ABD’YE YAPTIRIM ÇAĞRISI VE BÖLGESEL İSTIKRAR
Eş-Şara, ABD’nin yaptırımlarını eleştirerek, “Yaptırımlar, eski rejimin suçlarına karşıydı. Şimdi halkı cezalandırıyor” dedi ve kaldırılması için bazı şartların tartışılması gerektiğini belirtti. Suriye’nin komşu ülkelere tehdit oluşturmayacağını taahhüt eden Şara, Mart 2025’teki Alevi saldırılarına değinerek, “Hükümetimiz barışı korumaya kararlı, suçlular yargılanacak” dedi. Yeni bir ordu kurmanın zaman alacağını vurguladı.

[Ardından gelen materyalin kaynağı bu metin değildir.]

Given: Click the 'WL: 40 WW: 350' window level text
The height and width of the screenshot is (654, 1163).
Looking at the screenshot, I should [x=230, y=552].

BÖLGESEL GÜVENLİK VE GELECEK
Şara, Suriye’deki kaosun küresel etkiler yaratacağını savunarak, “Bölgesel ve Avrupa ülkelerinin Suriye’nin istikrarında çıkarı var” dedi. Türkiye ile güvenlik paktının, YPG ve IŞİD gibi tehditlere karşı ortak mücadele hedeflediği, ancak İsrail’in Suriye’deki saldırılarının bu süreci karmaşıklaştırdığı ifade ediliyor. Dışişleri Bakanı Hakan Fidan, Nisan 2025’te İsrail’in saldırılarının yeni yönetimi zayıflattığını belirtmişti.